Domain Time Server as a PTP v2.1 Master
When Domain Time Server is acting as a software PTP master, it normally auto-selects whether to send
v2.0 or v2.1 messages based on the domain number. Domain numbers 0-127 pertain to v2.0, whereas v2.1
extends to range to 0-239. Domain Time will always use v2.1 for domain numbers greater than 127, and by
default it uses v2.0 for domain numbers less than 128. You may force Domain Time to use v2.1 for the
lower-numbered domains by checking the appropriate box on the Master configuration dialog box.
Authentication TLVs may only be attached to v2.1 messages.
When Domain Time Server is acting as a software PTP master in v2.1 mode, it can sign outgoing
Announces, Syncs, E2E delay responses, and P2P delay responses. By default, no messages are signed.
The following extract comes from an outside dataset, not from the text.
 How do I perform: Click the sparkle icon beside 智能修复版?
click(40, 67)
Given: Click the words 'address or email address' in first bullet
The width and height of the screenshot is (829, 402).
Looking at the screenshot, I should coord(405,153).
You may change this by selecting which key to send with each message type. The drop-down box for each
message type is populated from the SHA256 keys in your symmetric key keyring. If you have no SHA256
keys defined, "None" will be the only selection available. You may use the same KeyId for all message
types, or use different KeyIds for each message type. Choose KeyIds that your PTP slaves will be
expecting. Note: Domain Time Server will only sign E2E or P2P delay responses if the corresponding request was signed.
We recommend not signing outgoing Announces, Syncs, or delay responses, unless this is a requirement
of your industry. There is a small, but measurable, cost to calculating hashes, and the added burden on
Domain Time Server will reduce the accuracy of its timestamps by a small amount since the hash cannot
be computed until after the timestamp is struck. In addition, if you are using Domain Time Server as a
Telecom 2008 server, each outgoing packet must be signed separately since the Telecom profile requires
servers to maintain a separate sequence number pool for each message type for each slave.
FIPS PUB 140-4 (2015), "Secure Hash Standard"
FIPS PUB 198-1 (2008), "The Keyed-Hash Message Authentication Code (HMAC)"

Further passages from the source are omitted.